**** Extracted data
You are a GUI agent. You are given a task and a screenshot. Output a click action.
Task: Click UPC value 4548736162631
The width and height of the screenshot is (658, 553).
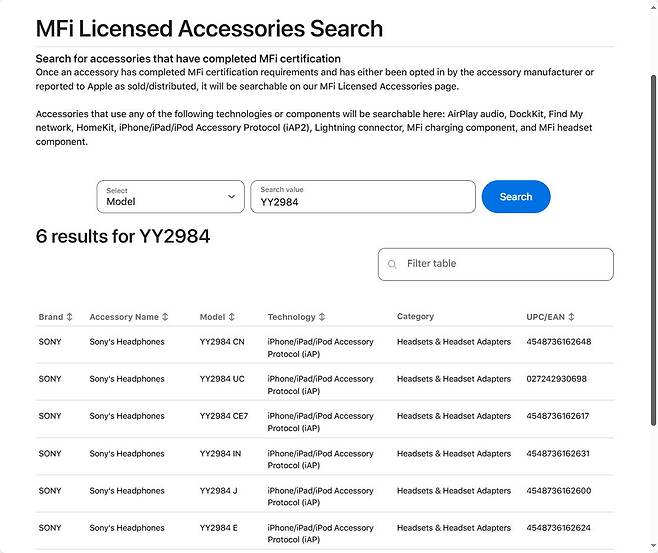click(x=558, y=454)
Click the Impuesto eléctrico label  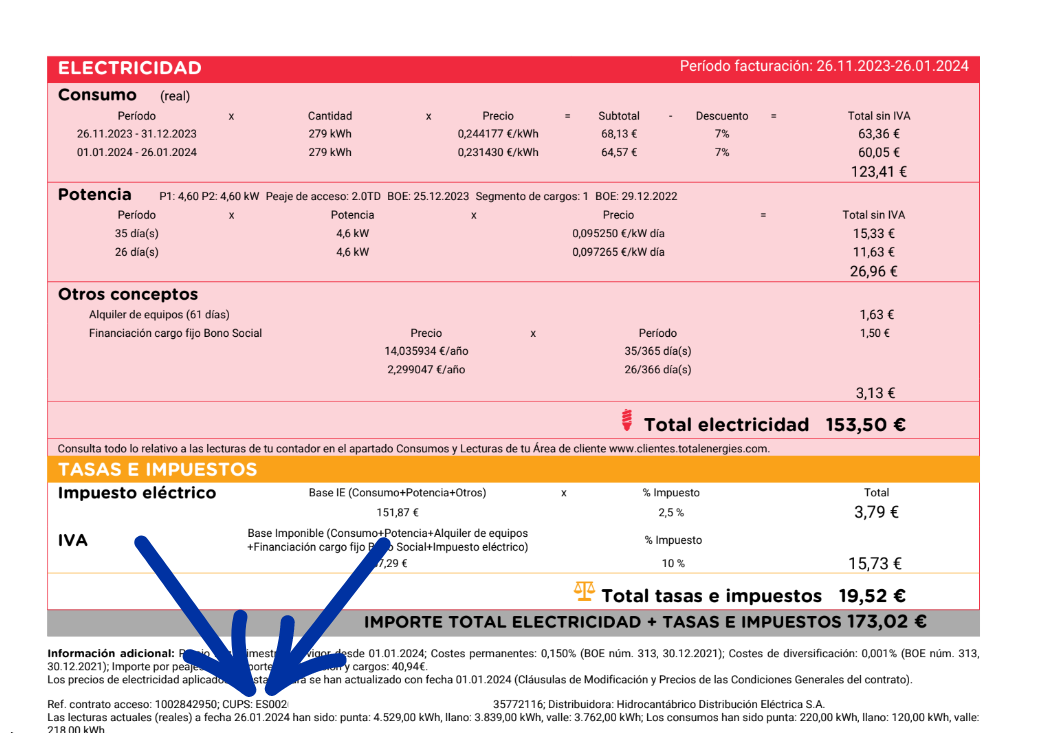137,493
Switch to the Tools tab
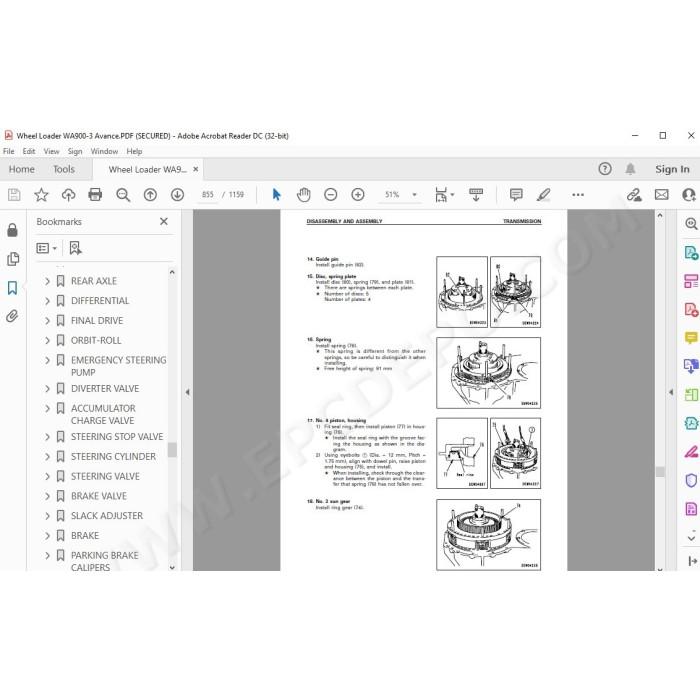Image resolution: width=700 pixels, height=700 pixels. click(x=64, y=169)
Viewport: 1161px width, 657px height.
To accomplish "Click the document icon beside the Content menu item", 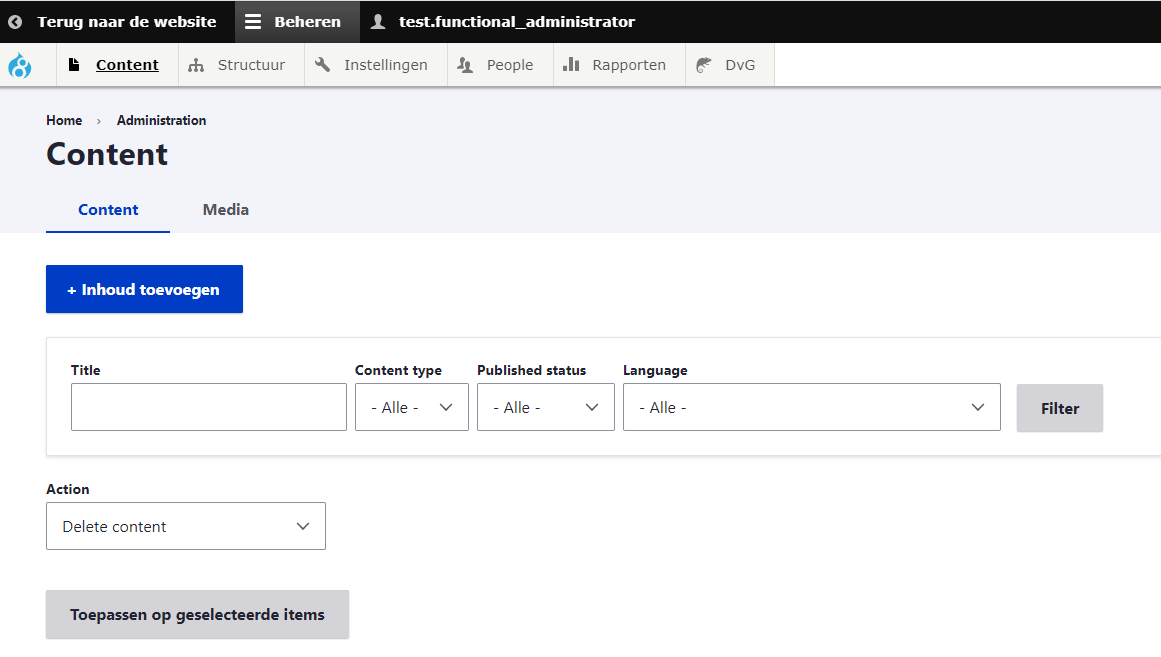I will click(74, 65).
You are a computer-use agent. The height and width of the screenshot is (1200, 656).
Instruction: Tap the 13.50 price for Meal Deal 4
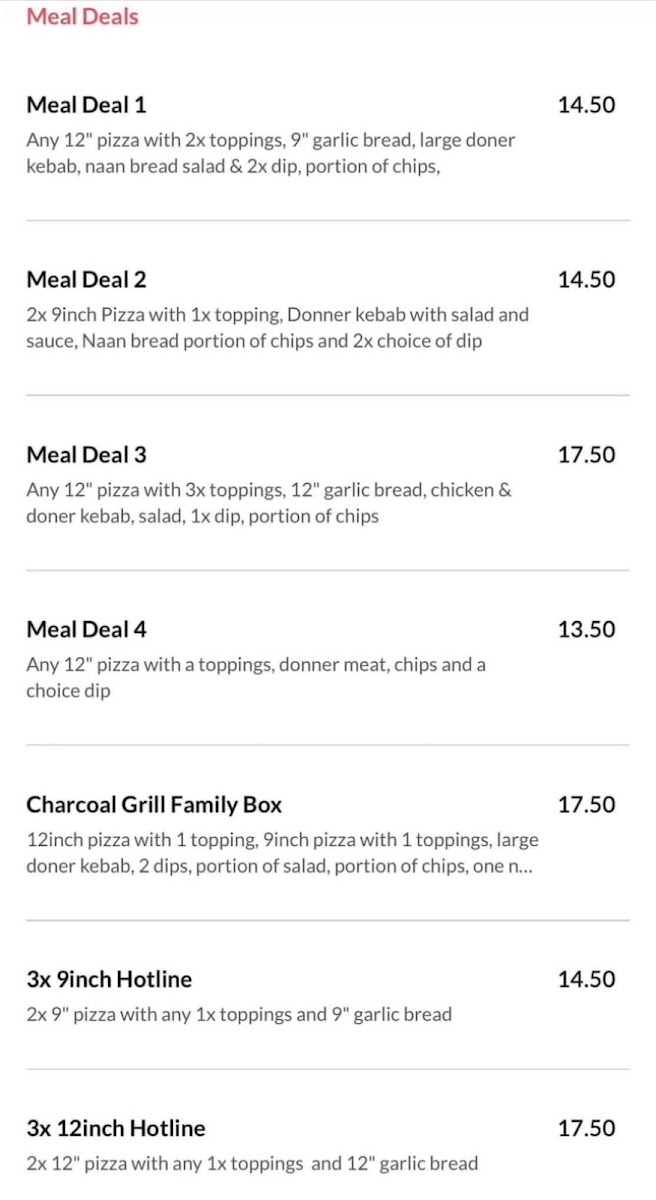(x=586, y=630)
********
State the number of lines above that include "agent", and nothing further.

2